_Task to complete_
Only the lines from the start of the data through the line with "Task: Click the" belong in the copy. Restate them word for word, minus the pictures.

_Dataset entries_
....

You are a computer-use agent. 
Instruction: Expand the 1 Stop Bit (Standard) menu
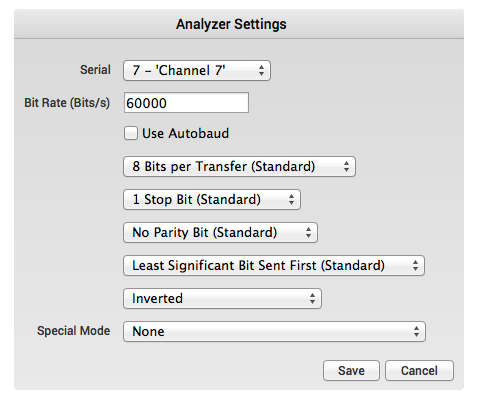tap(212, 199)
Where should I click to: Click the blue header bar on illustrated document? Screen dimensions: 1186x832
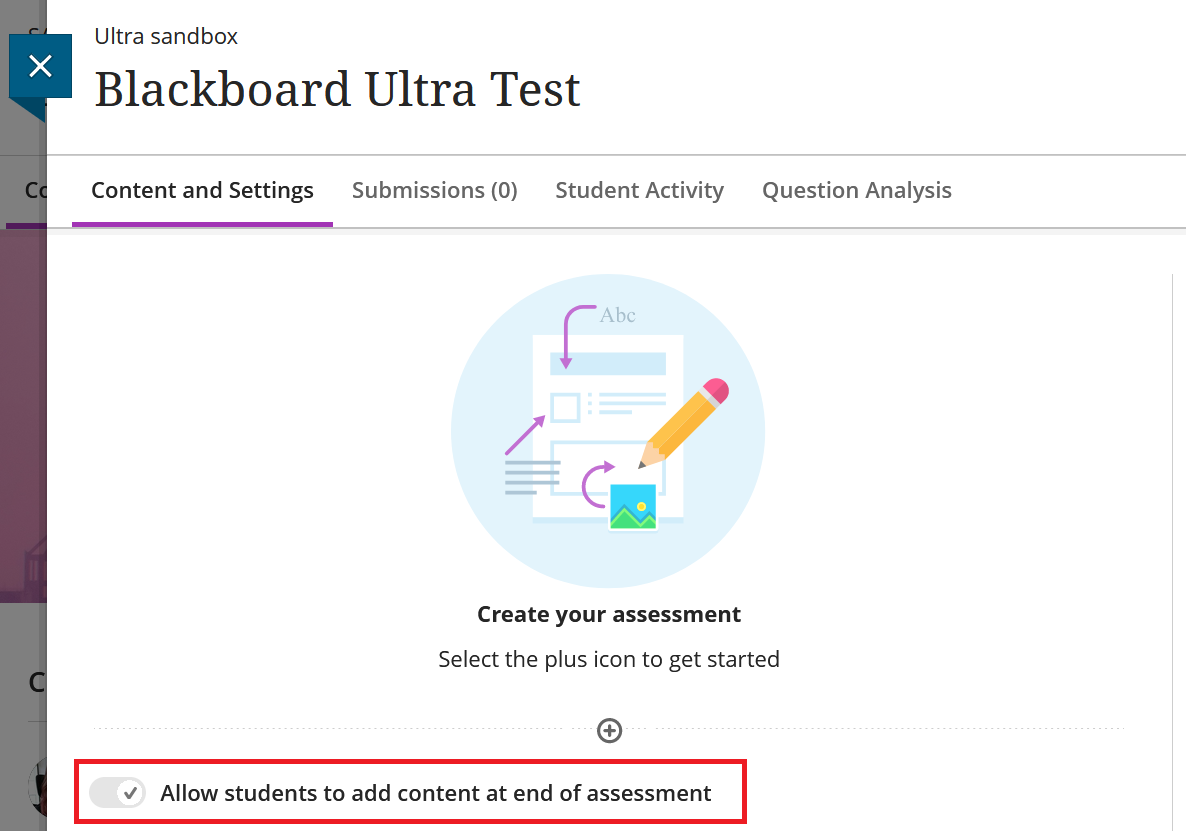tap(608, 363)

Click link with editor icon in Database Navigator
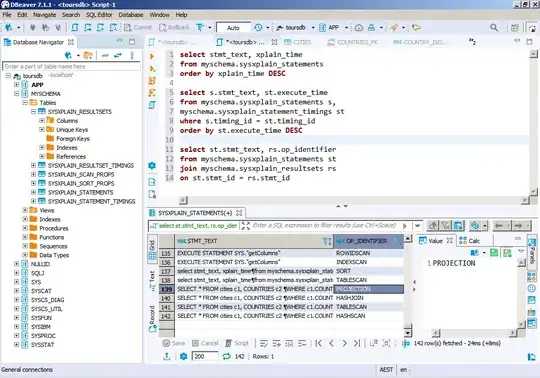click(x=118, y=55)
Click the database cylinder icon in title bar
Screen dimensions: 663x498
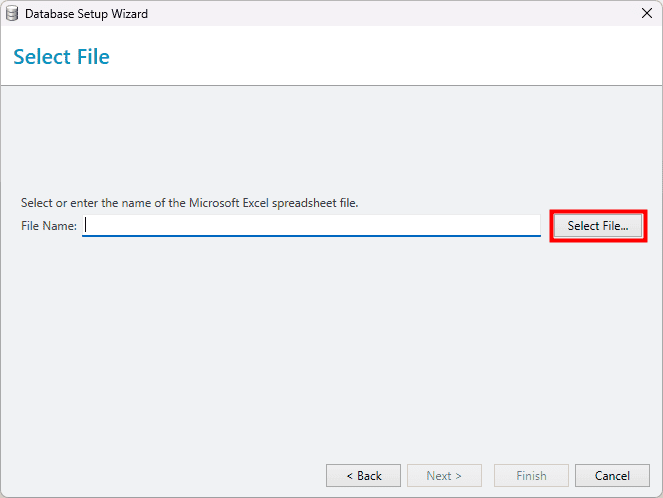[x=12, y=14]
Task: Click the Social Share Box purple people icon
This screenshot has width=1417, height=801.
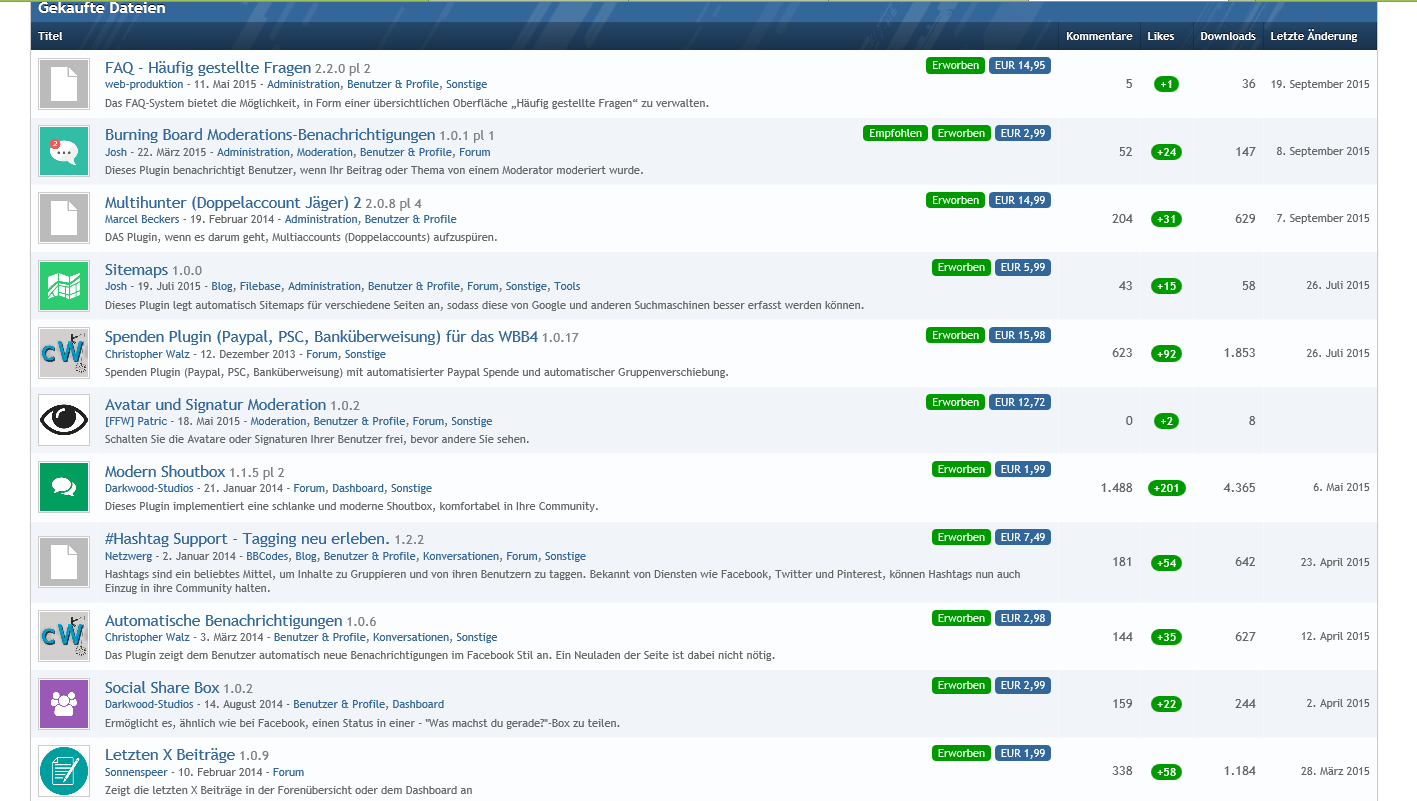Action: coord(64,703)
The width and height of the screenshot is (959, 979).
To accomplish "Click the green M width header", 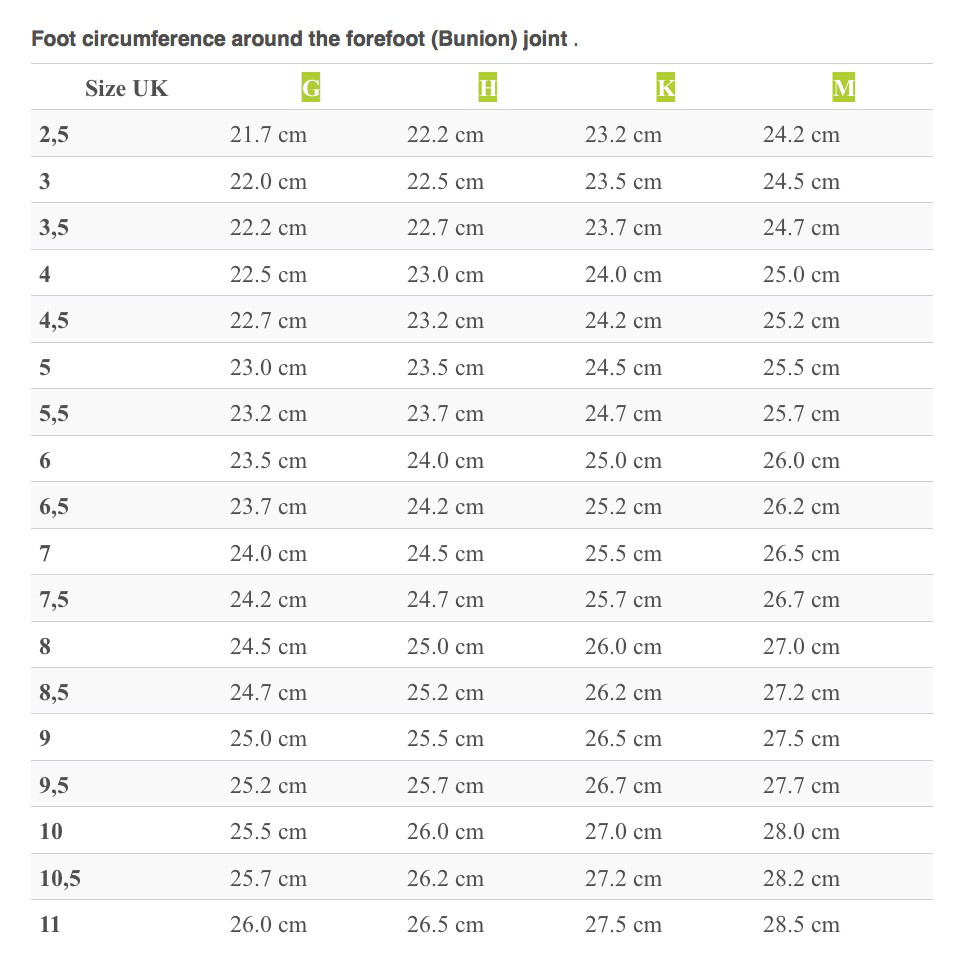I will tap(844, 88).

....

_Response to this exercise_
You are a computer-use agent. 
Instruction: Expand the 1 Stop Bit (Standard) menu
tap(212, 199)
Where should I click to: Click the blue header bar on illustrated document? Screen dimensions: 1186x832
tap(608, 363)

Click link with editor icon in Database Navigator
click(x=118, y=55)
Click the database cylinder icon in title bar
Screen dimensions: 663x498
[x=12, y=14]
Task: Click the Social Share Box purple people icon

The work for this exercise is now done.